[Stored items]
○ ○ ○ ○ ○ ○ ○

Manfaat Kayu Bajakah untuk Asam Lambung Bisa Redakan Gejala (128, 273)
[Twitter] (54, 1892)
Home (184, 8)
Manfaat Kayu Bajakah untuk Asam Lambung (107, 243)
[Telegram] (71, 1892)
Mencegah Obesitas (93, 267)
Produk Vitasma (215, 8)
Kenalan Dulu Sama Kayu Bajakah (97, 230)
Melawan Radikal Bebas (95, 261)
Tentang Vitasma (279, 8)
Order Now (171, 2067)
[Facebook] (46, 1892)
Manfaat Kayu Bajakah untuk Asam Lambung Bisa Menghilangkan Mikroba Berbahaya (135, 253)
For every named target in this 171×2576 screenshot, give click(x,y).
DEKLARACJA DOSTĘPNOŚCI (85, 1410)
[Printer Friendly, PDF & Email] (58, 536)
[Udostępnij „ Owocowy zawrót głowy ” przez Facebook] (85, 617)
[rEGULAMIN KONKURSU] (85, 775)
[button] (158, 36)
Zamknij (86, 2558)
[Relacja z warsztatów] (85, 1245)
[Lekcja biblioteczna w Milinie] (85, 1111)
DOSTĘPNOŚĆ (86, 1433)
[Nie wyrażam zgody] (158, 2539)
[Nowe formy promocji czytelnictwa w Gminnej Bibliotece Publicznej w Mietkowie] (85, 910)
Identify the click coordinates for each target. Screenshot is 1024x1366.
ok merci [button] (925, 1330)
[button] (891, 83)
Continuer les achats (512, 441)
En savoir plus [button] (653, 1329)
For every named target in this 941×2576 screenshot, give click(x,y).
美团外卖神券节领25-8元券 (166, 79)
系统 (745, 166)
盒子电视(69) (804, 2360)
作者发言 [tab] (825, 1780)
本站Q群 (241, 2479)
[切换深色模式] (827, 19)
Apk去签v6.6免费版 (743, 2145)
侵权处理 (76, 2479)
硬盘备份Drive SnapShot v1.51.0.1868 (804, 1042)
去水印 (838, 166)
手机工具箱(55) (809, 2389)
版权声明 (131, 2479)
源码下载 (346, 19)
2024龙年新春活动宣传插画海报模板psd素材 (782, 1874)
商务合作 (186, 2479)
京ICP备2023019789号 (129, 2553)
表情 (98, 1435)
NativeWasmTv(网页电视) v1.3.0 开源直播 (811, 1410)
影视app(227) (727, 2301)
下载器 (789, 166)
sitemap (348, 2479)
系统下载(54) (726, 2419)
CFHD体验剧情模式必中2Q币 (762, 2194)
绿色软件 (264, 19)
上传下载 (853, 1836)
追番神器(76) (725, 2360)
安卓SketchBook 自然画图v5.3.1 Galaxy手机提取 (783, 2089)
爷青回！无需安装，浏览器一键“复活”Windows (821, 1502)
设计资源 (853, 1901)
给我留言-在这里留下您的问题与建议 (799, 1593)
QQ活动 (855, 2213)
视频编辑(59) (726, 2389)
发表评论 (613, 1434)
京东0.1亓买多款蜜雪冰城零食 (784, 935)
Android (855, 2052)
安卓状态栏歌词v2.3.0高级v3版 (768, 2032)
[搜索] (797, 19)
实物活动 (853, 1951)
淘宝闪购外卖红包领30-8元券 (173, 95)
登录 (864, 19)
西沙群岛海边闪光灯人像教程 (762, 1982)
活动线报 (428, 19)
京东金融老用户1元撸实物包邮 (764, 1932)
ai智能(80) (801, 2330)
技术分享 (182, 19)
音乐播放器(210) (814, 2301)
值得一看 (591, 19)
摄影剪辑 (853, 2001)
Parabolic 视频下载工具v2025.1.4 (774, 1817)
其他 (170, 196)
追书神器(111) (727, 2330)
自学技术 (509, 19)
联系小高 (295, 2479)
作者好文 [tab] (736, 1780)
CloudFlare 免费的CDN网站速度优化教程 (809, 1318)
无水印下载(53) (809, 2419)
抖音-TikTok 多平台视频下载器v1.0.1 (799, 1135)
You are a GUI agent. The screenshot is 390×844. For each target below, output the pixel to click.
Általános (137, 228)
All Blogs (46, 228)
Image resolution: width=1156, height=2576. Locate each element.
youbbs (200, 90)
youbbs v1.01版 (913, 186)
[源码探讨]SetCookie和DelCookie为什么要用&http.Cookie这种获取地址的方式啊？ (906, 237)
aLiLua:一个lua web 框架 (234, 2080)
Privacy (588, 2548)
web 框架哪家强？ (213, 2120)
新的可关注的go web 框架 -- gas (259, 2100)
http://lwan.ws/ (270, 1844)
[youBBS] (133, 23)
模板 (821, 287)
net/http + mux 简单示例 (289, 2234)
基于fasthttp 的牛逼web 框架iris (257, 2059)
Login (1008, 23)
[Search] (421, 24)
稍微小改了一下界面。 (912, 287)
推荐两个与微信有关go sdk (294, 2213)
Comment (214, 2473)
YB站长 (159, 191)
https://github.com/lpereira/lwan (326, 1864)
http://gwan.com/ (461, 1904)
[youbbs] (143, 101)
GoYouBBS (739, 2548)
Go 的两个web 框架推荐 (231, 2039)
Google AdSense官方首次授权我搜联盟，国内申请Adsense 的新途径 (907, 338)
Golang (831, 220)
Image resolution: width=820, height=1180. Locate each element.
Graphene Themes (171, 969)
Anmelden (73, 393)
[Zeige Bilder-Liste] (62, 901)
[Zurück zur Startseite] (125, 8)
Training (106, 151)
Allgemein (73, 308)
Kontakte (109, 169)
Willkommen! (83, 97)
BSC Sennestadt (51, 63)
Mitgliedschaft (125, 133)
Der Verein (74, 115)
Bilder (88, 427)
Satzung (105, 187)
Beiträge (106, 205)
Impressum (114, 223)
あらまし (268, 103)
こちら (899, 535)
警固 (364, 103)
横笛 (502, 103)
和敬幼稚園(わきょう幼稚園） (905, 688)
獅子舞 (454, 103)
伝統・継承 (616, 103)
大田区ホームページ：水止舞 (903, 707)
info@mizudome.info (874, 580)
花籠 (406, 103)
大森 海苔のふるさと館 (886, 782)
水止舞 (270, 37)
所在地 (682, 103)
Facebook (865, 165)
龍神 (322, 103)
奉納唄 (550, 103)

○ ○ ○ ○ ○ ○ ○

Output every record in full, exactly as it was given.

Manfaat Kayu Bajakah untuk Asam Lambung Bisa Redakan Gejala (128, 273)
[Twitter] (54, 1892)
Home (184, 8)
Manfaat Kayu Bajakah untuk Asam Lambung (107, 243)
[Telegram] (71, 1892)
Mencegah Obesitas (93, 267)
Produk Vitasma (215, 8)
Kenalan Dulu Sama Kayu Bajakah (97, 230)
Melawan Radikal Bebas (95, 261)
Tentang Vitasma (279, 8)
Order Now (171, 2067)
[Facebook] (46, 1892)
Manfaat Kayu Bajakah untuk Asam Lambung Bisa Menghilangkan Mikroba Berbahaya (135, 253)
For every named target in this 171×2576 screenshot, give click(x,y).
DEKLARACJA DOSTĘPNOŚCI (85, 1410)
[Printer Friendly, PDF & Email] (58, 536)
[Udostępnij „ Owocowy zawrót głowy ” przez Facebook] (85, 617)
[rEGULAMIN KONKURSU] (85, 775)
[button] (158, 36)
Zamknij (86, 2558)
[Relacja z warsztatów] (85, 1245)
[Lekcja biblioteczna w Milinie] (85, 1111)
DOSTĘPNOŚĆ (86, 1433)
[Nie wyrażam zgody] (158, 2539)
[Nowe formy promocji czytelnictwa w Gminnej Bibliotece Publicznej w Mietkowie] (85, 910)
Identify the click coordinates for each target. Screenshot is 1024x1366.
ok merci [button] (925, 1330)
[button] (891, 83)
Continuer les achats (512, 441)
En savoir plus [button] (653, 1329)
For every named target in this 941×2576 screenshot, give click(x,y).
美团外卖神券节领25-8元券 (166, 79)
系统 (745, 166)
盒子电视(69) (804, 2360)
作者发言 [tab] (825, 1780)
本站Q群 (241, 2479)
[切换深色模式] (827, 19)
Apk去签v6.6免费版 (743, 2145)
侵权处理 (76, 2479)
硬盘备份Drive SnapShot v1.51.0.1868 (804, 1042)
去水印 (838, 166)
手机工具箱(55) (809, 2389)
版权声明 (131, 2479)
源码下载 (346, 19)
2024龙年新春活动宣传插画海报模板psd素材 (782, 1874)
商务合作 (186, 2479)
京ICP备2023019789号 (129, 2553)
表情 (98, 1435)
NativeWasmTv(网页电视) v1.3.0 开源直播 (811, 1410)
影视app(227) (727, 2301)
下载器 (789, 166)
sitemap (348, 2479)
系统下载(54) (726, 2419)
CFHD体验剧情模式必中2Q币 (762, 2194)
绿色软件 (264, 19)
上传下载 (853, 1836)
追番神器(76) (725, 2360)
安卓SketchBook 自然画图v5.3.1 Galaxy手机提取 (783, 2089)
爷青回！无需安装，浏览器一键“复活”Windows (821, 1502)
设计资源 (853, 1901)
给我留言-在这里留下您的问题与建议 (799, 1593)
QQ活动 (855, 2213)
视频编辑(59) (726, 2389)
发表评论 (613, 1434)
京东0.1亓买多款蜜雪冰城零食 (784, 935)
Android (855, 2052)
安卓状态栏歌词v2.3.0高级v3版 (768, 2032)
[搜索] (797, 19)
实物活动 (853, 1951)
淘宝闪购外卖红包领30-8元券 (173, 95)
登录 (864, 19)
西沙群岛海边闪光灯人像教程 (762, 1982)
活动线报 (428, 19)
京东金融老用户1元撸实物包邮 (764, 1932)
ai智能(80) (801, 2330)
技术分享 (182, 19)
音乐播放器(210) (814, 2301)
值得一看 (591, 19)
摄影剪辑 (853, 2001)
Parabolic 视频下载工具v2025.1.4 (774, 1817)
其他 (170, 196)
追书神器(111) (727, 2330)
自学技术 (509, 19)
联系小高 (295, 2479)
作者好文 [tab] (736, 1780)
CloudFlare 免费的CDN网站速度优化教程 (809, 1318)
无水印下载(53) (809, 2419)
抖音-TikTok 多平台视频下载器v1.0.1 (799, 1135)
You are a GUI agent. The screenshot is 390×844. For each target below, output the pixel to click.
Általános (137, 228)
All Blogs (46, 228)
Image resolution: width=1156, height=2576. Locate each element.
youbbs (200, 90)
youbbs v1.01版 (913, 186)
[源码探讨]SetCookie和DelCookie为什么要用&http.Cookie这种获取地址的方式啊？ (906, 237)
aLiLua:一个lua web 框架 (234, 2080)
Privacy (588, 2548)
web 框架哪家强？ (213, 2120)
新的可关注的go web 框架 -- gas (259, 2100)
http://lwan.ws/ (270, 1844)
[youBBS] (133, 23)
模板 (821, 287)
net/http + mux 简单示例 (289, 2234)
基于fasthttp 的牛逼web 框架iris (257, 2059)
Login (1008, 23)
[Search] (421, 24)
稍微小改了一下界面。 (912, 287)
推荐两个与微信有关go sdk (294, 2213)
Comment (214, 2473)
YB站长 (159, 191)
https://github.com/lpereira/lwan (326, 1864)
http://gwan.com/ (461, 1904)
[youbbs] (143, 101)
GoYouBBS (739, 2548)
Go 的两个web 框架推荐 (231, 2039)
Google AdSense官方首次授权我搜联盟，国内申请Adsense 的新途径 (907, 338)
Golang (831, 220)
Image resolution: width=820, height=1180. Locate each element.
Graphene Themes (171, 969)
Anmelden (73, 393)
[Zeige Bilder-Liste] (62, 901)
[Zurück zur Startseite] (125, 8)
Training (106, 151)
Allgemein (73, 308)
Kontakte (109, 169)
Willkommen! (83, 97)
BSC Sennestadt (51, 63)
Mitgliedschaft (125, 133)
Der Verein (74, 115)
Bilder (88, 427)
Satzung (105, 187)
Beiträge (106, 205)
Impressum (114, 223)
あらまし (268, 103)
こちら (899, 535)
警固 (364, 103)
横笛 (502, 103)
和敬幼稚園(わきょう幼稚園） (905, 688)
獅子舞 (454, 103)
伝統・継承 (616, 103)
大田区ホームページ：水止舞 (903, 707)
info@mizudome.info (874, 580)
花籠 (406, 103)
大森 海苔のふるさと館 (886, 782)
水止舞 (270, 37)
所在地 (682, 103)
Facebook (865, 165)
龍神 (322, 103)
奉納唄 (550, 103)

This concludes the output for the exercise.